Behind the scenes, each service uses the same simple backdoor: Registered iOS developers can activate up to 100 unique device IDs (or UDIDs) for their account, an essential tool for testing apps on multiple devices. Once registered with Apple, the activated device is also able to run pre-release versions of iOS, though developers are forbidden from sharing pre-release software outside their own team.
Ignoring these warnings, activation services charge a small fee to add a customer’s device to their developer accounts. When they hit the 100-device limit, they just register a new account with Apple.

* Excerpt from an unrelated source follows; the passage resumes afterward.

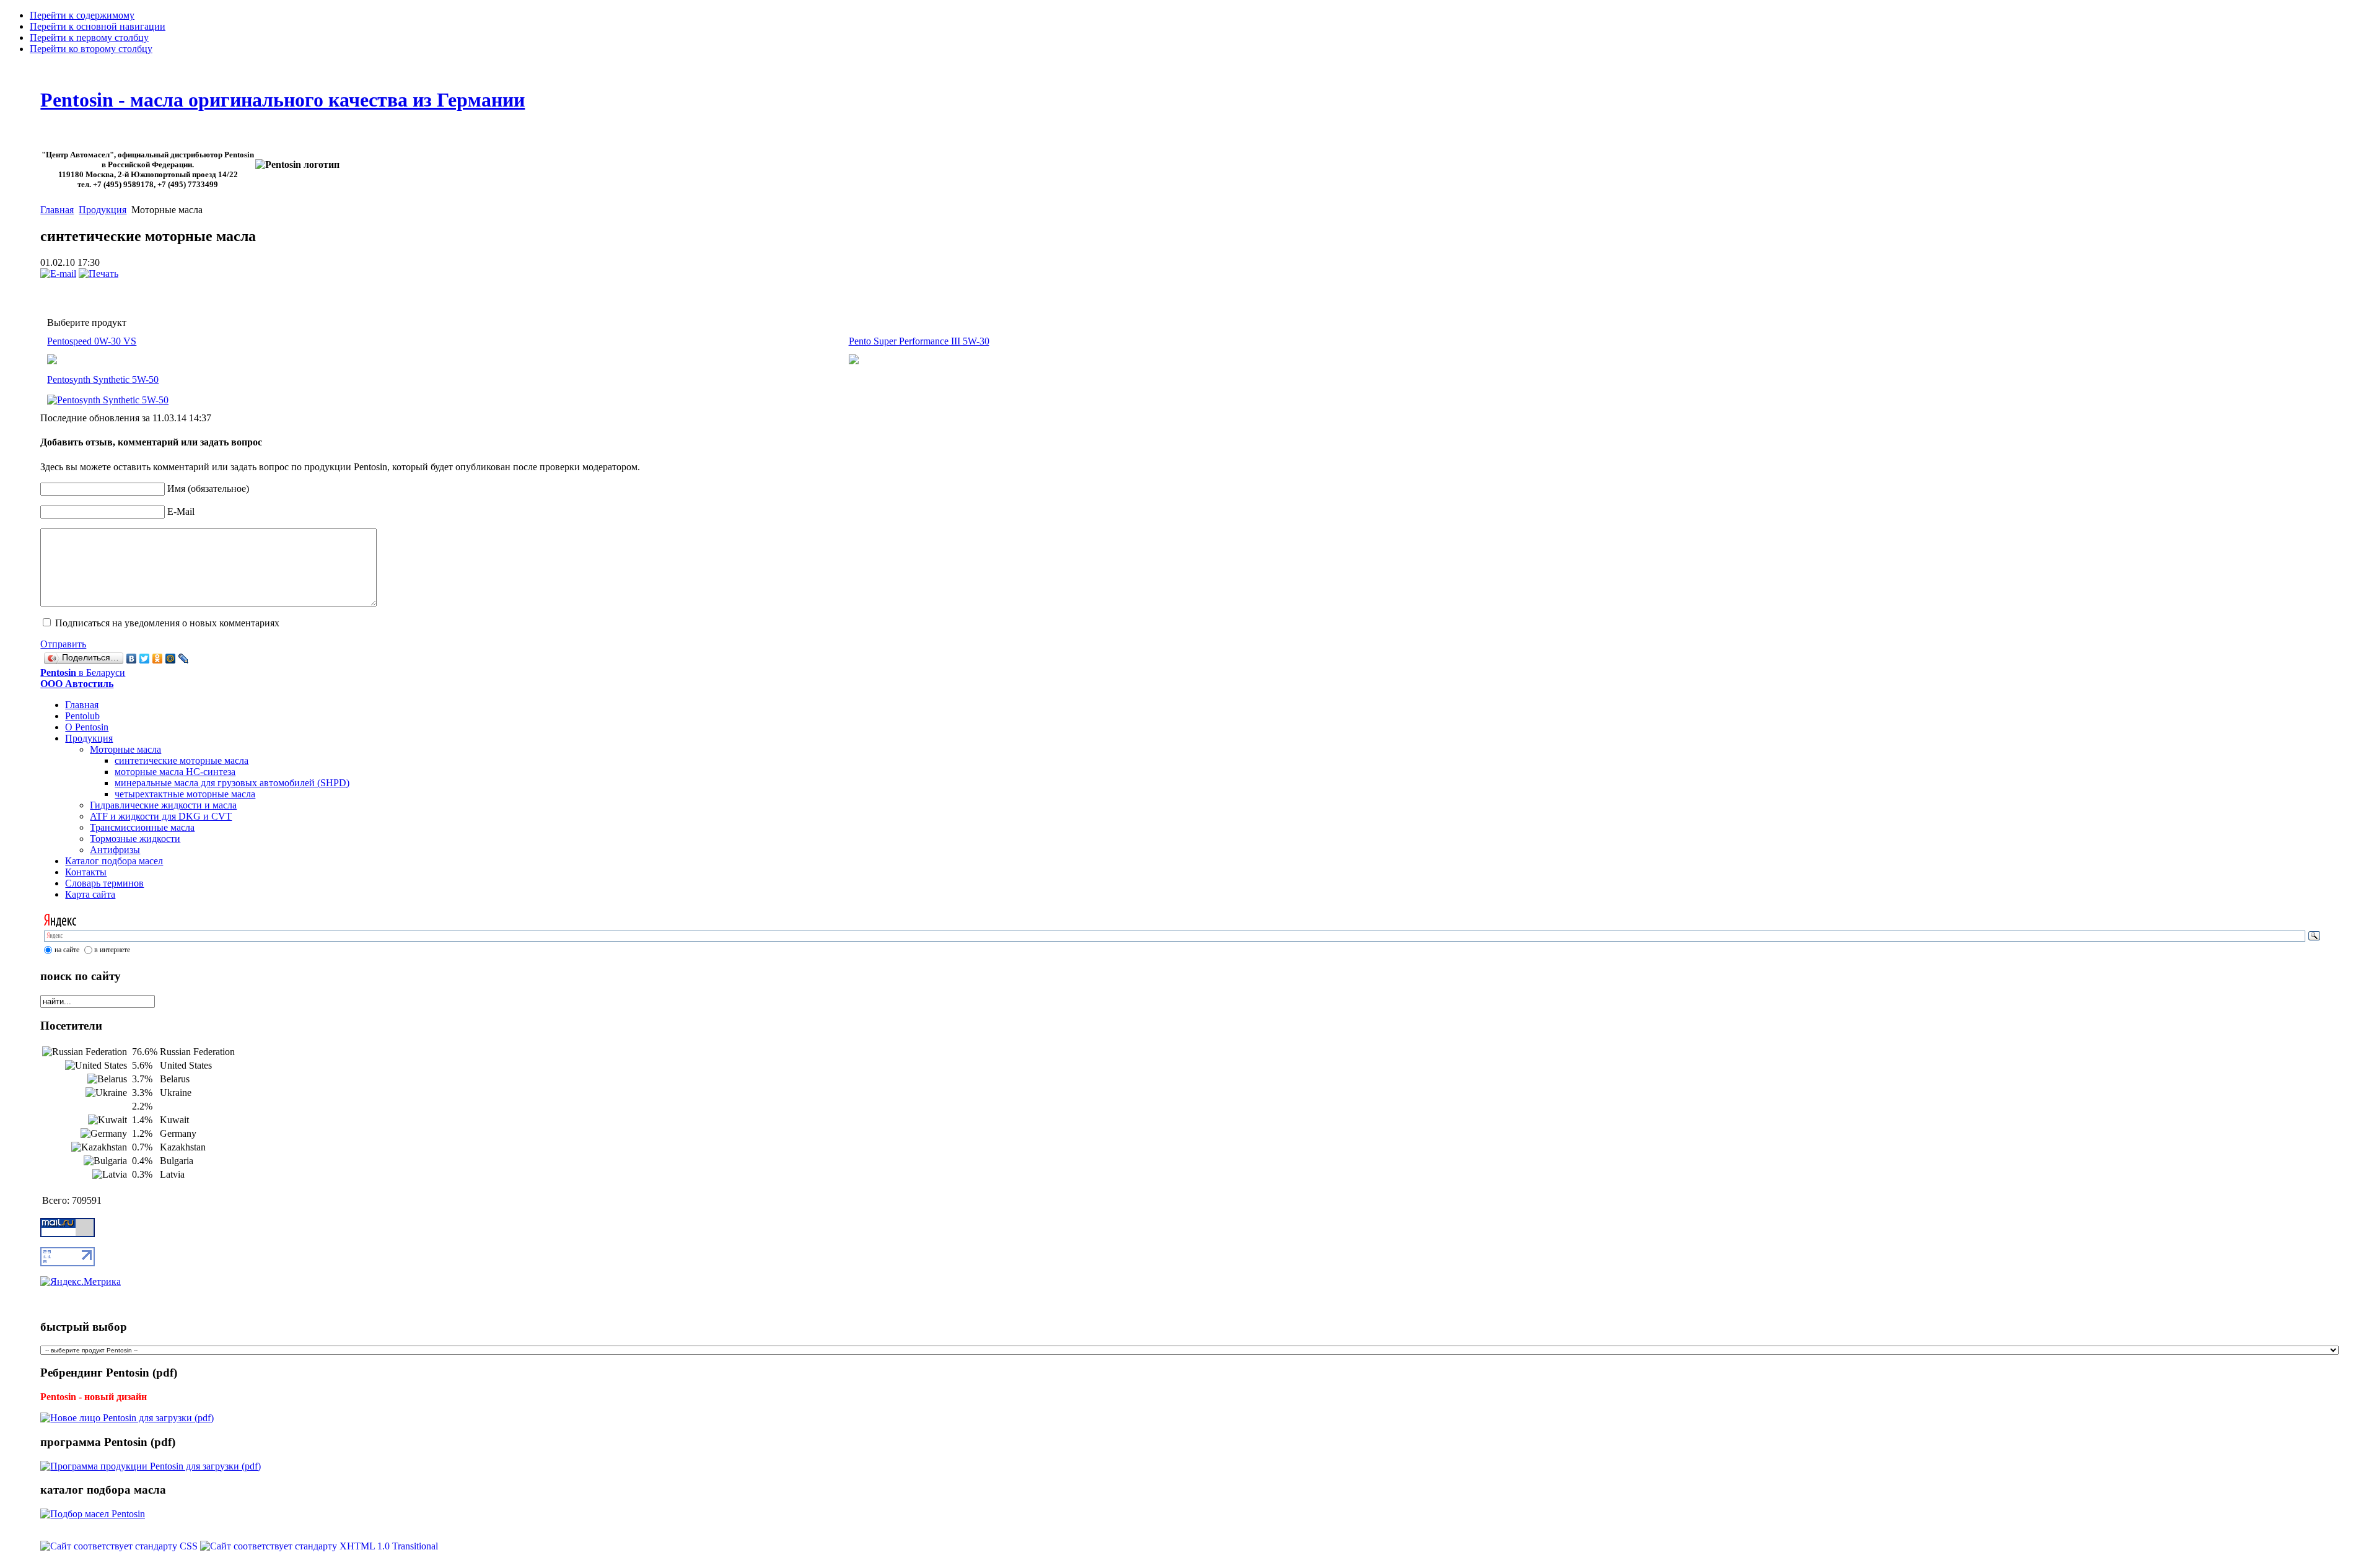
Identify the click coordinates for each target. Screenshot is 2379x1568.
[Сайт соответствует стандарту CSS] (120, 1546)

This has been going on for a couple of years with no particular intervention from Apple. As Wired notes, it seems Apple just didn't seem to care, despite their wide availability.
That may have changed since the publication of the Wired article. MacStories has noted that many of the services listed in the original Wired article are no longer available. After reaching out to the sites, it seems that Apple has started taking action against these services.
While most of our emails bounced, we heard back from one of the site owners (who asked to remain anonymous), who confirmed his hosting provider took down the site after a complaint for copyright infringement by Apple. Similarly, the CEO of Fused tweeted in a reply to Andy Baio that Apple had been “fairly heavy-handed” with DMCA requests to UDID-selling sites hosted on their network.
MacStories exchanged emails with the owner of one of the services which made $75,000 since the release of the iOS 6 Beta in June.
Top Rated Comments
You shouldn't have to pay to get iOS 6 beta since it doesn't even make you any money.
Having your app polished and ready to go the second iOS 6 is publicly available just might make you some money if you have a worthy app to sell.
People would have gotten the developer accounts if the price aren't such a ripoff.
they are a business investment if you're an actual developer.
It's about time they did this, too many people who don't have any idea what they're doing are getting their hands on Dev. Previews.
It's not $99. It's $99 a year. Otherwise your apps stop being available. Over five years, that's some serious change for many young developers and/or hobbyists who just wanted to make some family apps.
$99/year is bugger all, particularly for the services that you get included. Some people like find any excuse to bash Apple.